Netcraft: 5,600 Phishing Sites Since December

miller60 writes "Netcraft has tracked and blocked 5,600 known phishing sites since the December launch of its anti-phishing toolbar, which it has now updated with a risk rating feature that warns users about new sites with phishy characteristics, based on trends observed in known phishing scams. It has also started a service that makes the full list available of phishing sites as a continuously updated feed for service providers and companies to use in mail servers and web proxies." One bad sign: the phishing attacks I see are getting (on average) more professional in their phrasing -- it used to be easy to toss out the trawlers based on their spelling alone.

One Day

[ericschoon]

The phishing community will learn to read an write in a professional manner. When that day comes, the world will end

no wait.... only those gullables will find themselves in trouble.

Phishing is only a problem when you aren't paying attention.

Live Bait

[Doc Ruby]

The great crime in this phishing system is at the Patent and Trademark Office.
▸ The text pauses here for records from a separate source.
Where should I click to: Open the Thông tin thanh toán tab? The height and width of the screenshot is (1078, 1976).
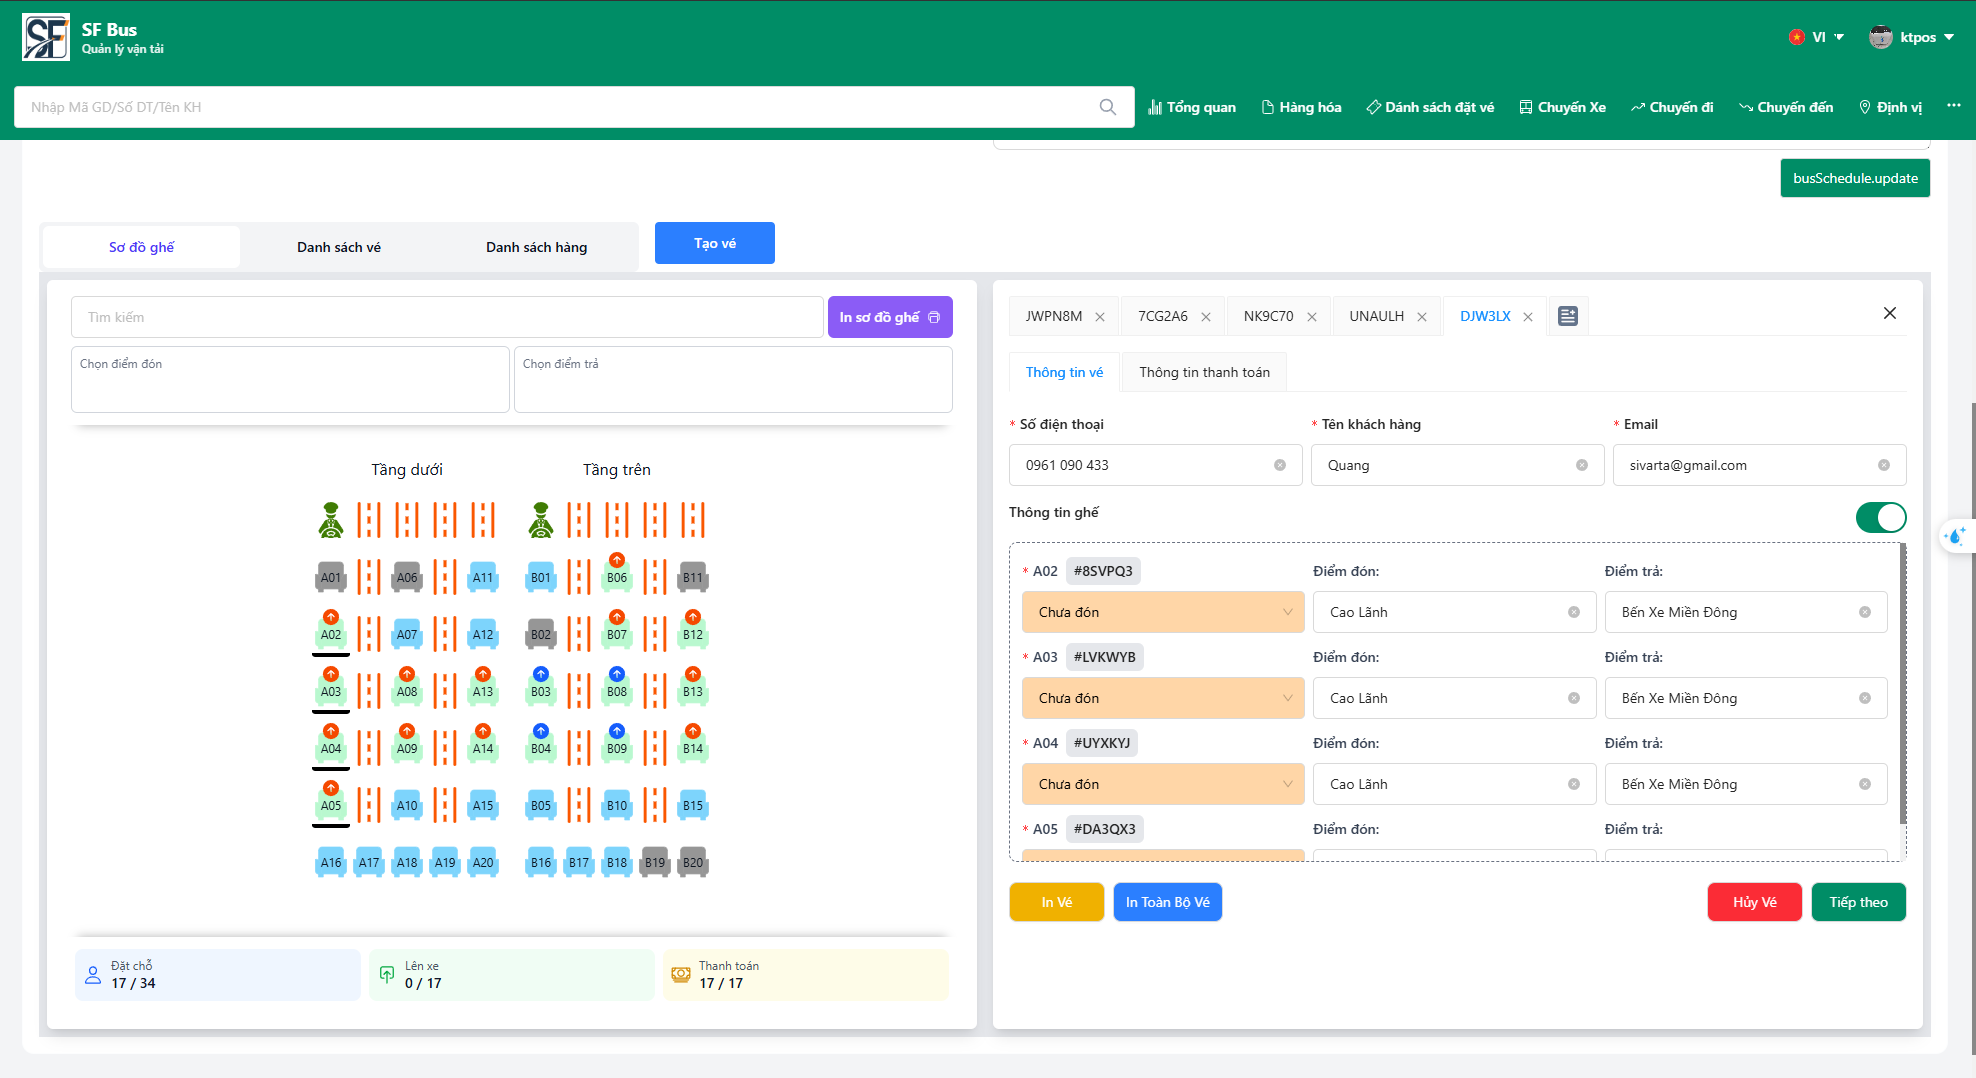click(x=1204, y=372)
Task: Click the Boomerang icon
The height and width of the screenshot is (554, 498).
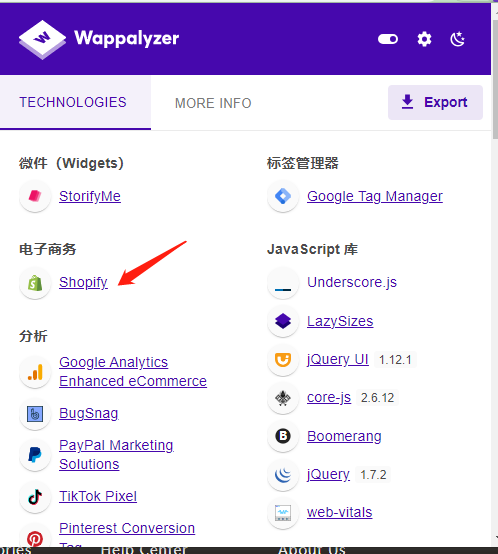Action: click(283, 436)
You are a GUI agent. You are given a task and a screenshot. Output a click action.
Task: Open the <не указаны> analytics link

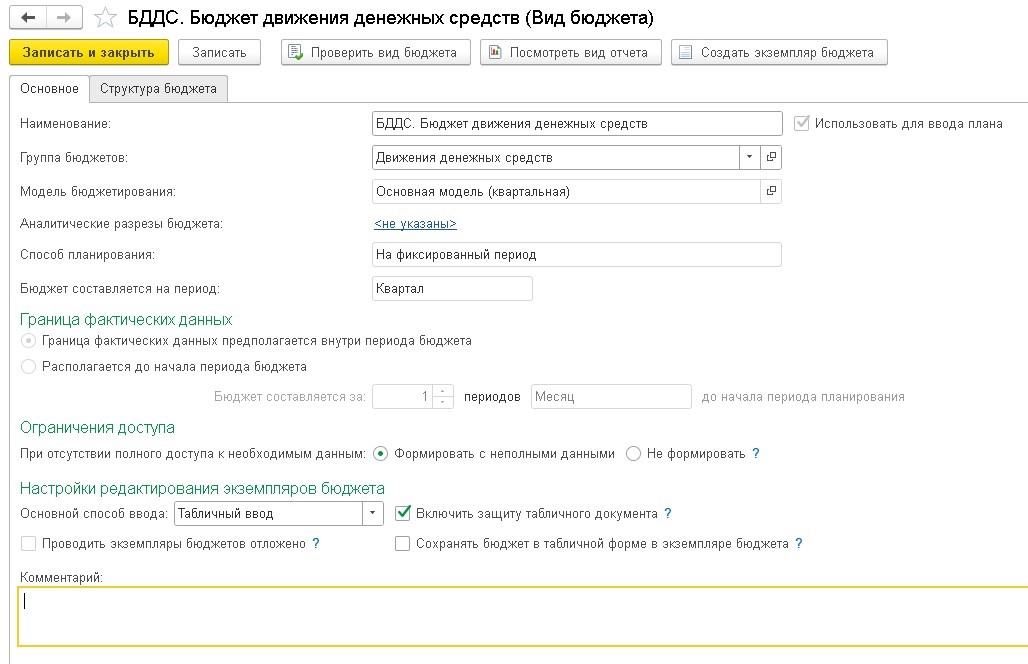415,224
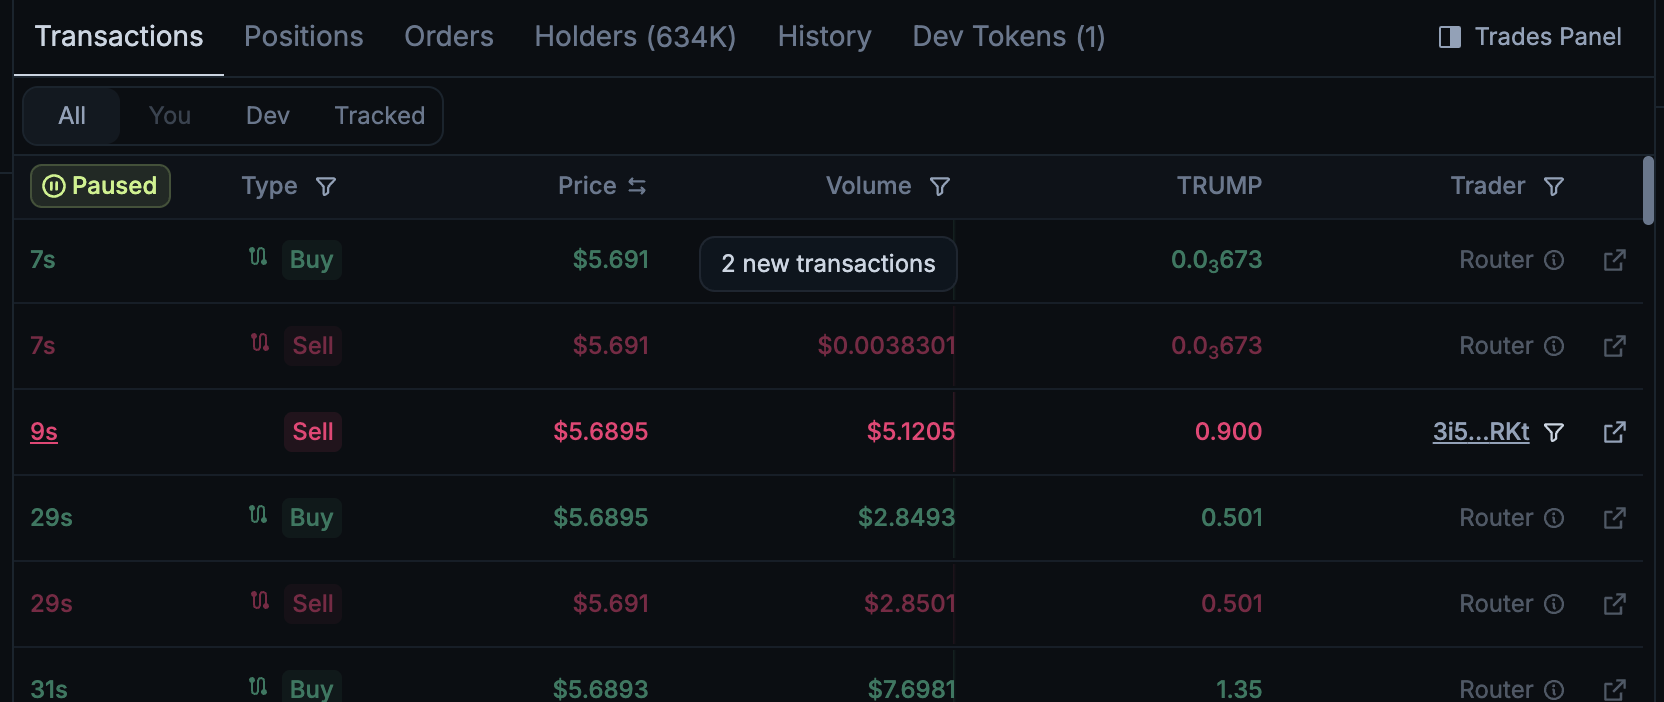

We fund the office, subsidizing corporate IP owners by defending their IP. But when the PTO could enforce trademark IP to protect the consumer, they do little or nothing. How come Citigroup isn't spending billions to protect its trademark, which is used to con thousands of people a day into phishing scams?

New sites: ouch!

[jfengel]

One of the factors that goes into the risk rating is the age of the site. That's a good insight: phishers tend to create new sites often, as the old ones get closed down or are simply dropped.

But man, wouldn't it suck to open a new site only to have Netcraft scare off all your customers?

I wonder what "new" means. How long do phishing sites stay around? And how badly would this kill the buzz of the initial marketing effort?

Time isn't the only tool they have in the toolbar, so hopefully novelty as the only warning sign won't ring any alarm bells.

Eventually, phishers will work around this by creating sites and only activating the phishing attack after the requisite time period has elapsed. But that's work, which weeds out the laziest phishers. Watching the escalation of tactics is going to be fascinating.

Re:"Continuously encrypted list"?

[Anonymous Coward]

You assume law enforment is actively interested in going after phishing sites.

Other ways to filter phishers out...

[yotto]

it used to be easy to toss out the trawlers based on their spelling alone.

I've always detected the trawlers by the fact that they're asking me to give them information via email.

Re:Submit a new site, get a gift?

[aaamr]

Doesn't it make more sense to report the site to the service provider so it gets shut down?

Last one of these I encountered (an eBay phishing scheme) was hosted on Comcast's network. To Comcast's credit, the site was inaccessible within 2 hours of my reporting it, and I got a very prompt response by email to my report.

Re:firefox toolbar?

[elid]

Yes, but that's probably too difficult for the average relative to understand.

Re:Live Bait

[Rasta Prefect]

The great crime in this phishing system is at the Patent and Trademark Office. We fund the office, subsidizing corporate IP owners by defending their IP. But when the PTO could enforce trademark IP to protect the consumer, they do little or nothing. How come Citigroup isn't spending billions to protect its trademark, which is used to con thousands of people a day into phishing scams?

First off, phishers are _hard to catch and prosecute_. They're often located in other countries using and/or using compromised resources such as zombified home machines to serve their pages. They're committing fraud, they're not going to stop because Citigroup sends them a cease and desist. Thats like saying the real crime of the war on drugs is that the IRS hasn't dragged in all of these drug kingpins for not paying taxes.

Secondly, who the hell is subsidizing anything? The Patent Office takes in more in user fees than it spends - It's a yearly budget battle for them to keep more of what they bring in, not to get more money from congress. They've been totally user fee supported for at least 12 years now.

Re:The biggest problem...

[hendersj]

Amen to that - I had the same experience with eBay - I am NOT signing up to tell them that someone is trying to scam their customers. Make it easy for me to report, or I'll just bin it.

After all, if they don't care enough to make it easy to report phishers abusing their name, why should I make the effort to find out how to report it to them?

Re:Submit a new site, get a gift?

[camcorder]

Thanks for letting us know. Now only thing to get a free mug is to setup a phishing site and report it to Netcraft. Well seems like they will reach 10000 very soon.

professional?

[drew]

One bad sign: the phishing attacks I see are getting (on average) more professional in their phrasing -- it used to be easy to toss out the trawlers based on their spelling alone.

i'll be worried when i start seeing attacks imitating places that i actually have accounts at. other than paypal, i don't think a single one out of the thousands of phishing attacks i've received has tried to imitate a bank or institution that i actually do business with.

maybe it's just me, but i would think that when people see hundreds of emails coming from places they've never done businesss with in their life, they might be a little suspicious when they see one that's almost exactly the same except with their bank's logo on it, no matter how well written. or am i expecting too much of the average person?